(Passage provided Opens)

Generation of bone marrow chimeras using X-ray irradiation: comparison to cesium irradiation and use in immunotherapy

Animals that receive a lethal dose of irradiation and are reconstituted with exogenous bone marrow are known as bone marrow chimeras. The generation of bone marrow chimeras allow investigators to isolate the stromal versus the hematopoietic compartment when evaluating the contribution of a particular gene to an observed phenotype [1]. The generation of bone marrow chimeras has traditionally relied on a cesium irradiator (Cesium¹³⁷) and most protocols described in the literature focus on this form of radiation. However, cesium irradiators are currently being targeted for replacement by the Office of Radiological Security (ORS), a division within the National Nuclear Security Administration in the Department of Energy [2]. The overall goal of the ORS is to promote the use of alternative radiation sources that do not present a potential security risk. In addition, many of the cesium sources that are in use today were instituted decades ago. The efficiency of these cesium irradiators has decreased over time due to significant radio-isotopic decay, therefore requiring costly annual maintenance fees.

Unfortunately, there are limited publications describing how best to integrate non-cesium based technology into a working laboratory. Many publications focus on the irradiation of human blood products, reflecting a common use of this equipment in the hospital setting [3,4]. We were able to find only a single study that directly compared X-ray and cesium technologies in the generation of murine bone marrow chimeras [5], a standard laboratory practice. We have recently purchased and validated an X-ray based irradiator for use in basic scientific research. In the current study, we compared cesium and X-ray-based technologies to generate bone marrow chimeras for future work and demonstrate how these chimeras can be used for the study of the immune system, particularly with regards to cancer immunotherapy. We show that X-ray-sourced irradiators provide a comparable ability to generate chimeras and are well suited for basic scientific research. Here, we provide a practical protocol describing use of an X-ray irradiator for the establishment of bone marrow chimeras. Furthermore, we describe additional considerations for using these animals to study therapeutics that target the immune system in the context of cancer.

(Passage provided Closes)
(Information supplied Opens)

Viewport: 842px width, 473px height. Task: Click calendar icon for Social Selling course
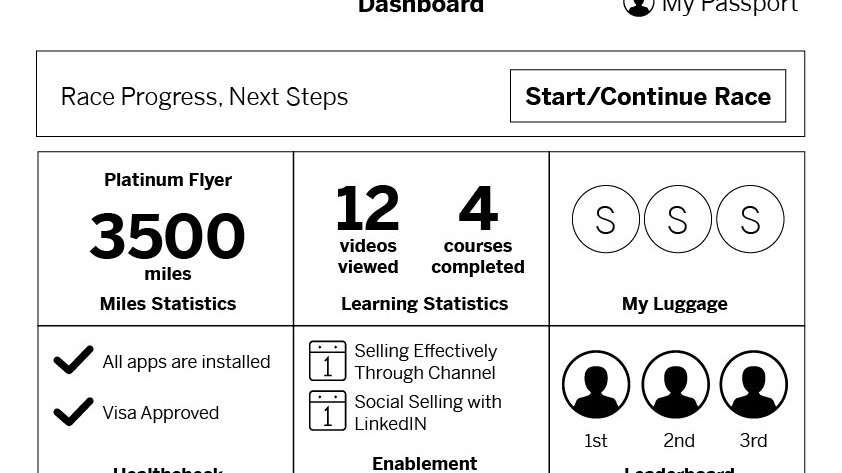tap(328, 411)
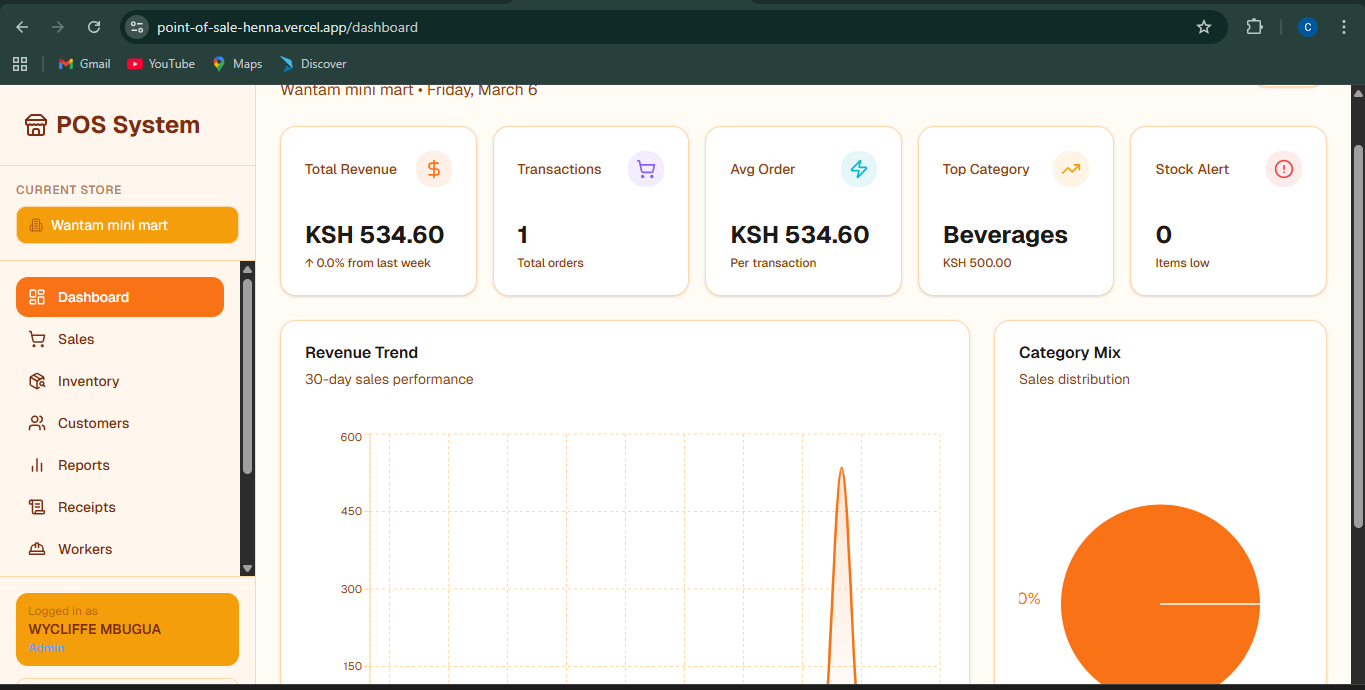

(Information supplied Closes)

▶ _Tasks to complete_
(a) List every government body named in the bone marrow chimera passage.
(b) Please proceed with the bone marrow chimera passage, picking up right after its final sentence.
The material above has no connection to the bone marrow chimera passage.

▶ _Responses for each task_
(a)
Office of Radiological Security (ORS)
National Nuclear Security Administration
Department of Energy

(b)
6–8 week old female C57BL6 and CD45.1 congenic animals were purchased from Jackson Labs. All experimental studies were conducted under protocols approved by the Institutional Animal Care and Use Committee of Amgen. Animals were housed at Association for Assessment and Accreditation of Laboratory Animal Care International-accredited facilities (at Amgen) in ventilated micro-isolator housing on corncob bedding. Animals had access ad libitum to sterile pelleted food and reverse osmosis-purified water and were maintained on a 12:12 hour light:dark cycle with access to environmental enrichment opportunities. Following irradiation, animals were given neomycin sulfate in drinking water (1.1 mg/ml) to prevent infection for five days.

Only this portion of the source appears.